Extracellular cleavage of E-cadherin by leukocyte elastase during acute experimental pancreatitis in rats.

Gastroenterology (2005-10-19)
Julia Mayerle, Jürgen Schnekenburger, Burkhard Krüger, Josef Kellermann, Manuel Ruthenbürger, F Ulrich Weiss, Angel Nalli, Wolfram Domschke, Markus M Lerch
ABSTRACT

Cadherins play an important role in cell-cell contact formation at adherens junctions. During the course of acute pancreatitis, adherens junctions are known to dissociate-a requirement for the interstitial accumulation of fluid and inflammatory cells-but the underlying mechanism is unknown. Acute pancreatitis was induced in rats by supramaximal cerulein infusion. The pancreas and lungs were either homogenized for protein analysis or fixed for morphology. Protein sequencing was used to identify proteolytic cleavage sites and freshly prepared acini for ex vivo studies with recombinant proteases. Results were confirmed in vivo by treating experimental pancreatitis animals with specific protease inhibitors. A 15-kilodalton smaller variant of E-cadherin was detected in the pancreas within 60 minutes of pancreatitis, was found to be the product of E-cadherin cleavage at amino acid 394 in the extracellular domain that controls cell-contact formation, and was consistent with E-cadherin cleavage by leukocyte elastase.
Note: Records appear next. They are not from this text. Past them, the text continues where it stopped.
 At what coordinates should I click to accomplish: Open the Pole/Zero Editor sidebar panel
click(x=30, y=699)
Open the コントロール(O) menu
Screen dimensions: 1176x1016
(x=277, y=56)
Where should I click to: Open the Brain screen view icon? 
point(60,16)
Employing cell culture and ex vivo acini leukocyte elastase was confirmed to cleave E-cadherin at the identified position, followed by dissociation of cell contacts and the internalization of cleaved E-cadherin to the cytosol. Inhibition of leukocyte elastase in vivo prevented E-cadherin cleavage during pancreatitis and reduced leukocyte transmigration into the pancreas. These data provide evidence that polymorphonuclear leukocyte elastase is involved in, and required for, the dissociation of cell-cell contacts at adherens junctions, the extracellular cleavage of E-cadherin, and, ultimately, the transmigration of leukocytes into the epithelial tissue during the initial phase of experimental pancreatitis.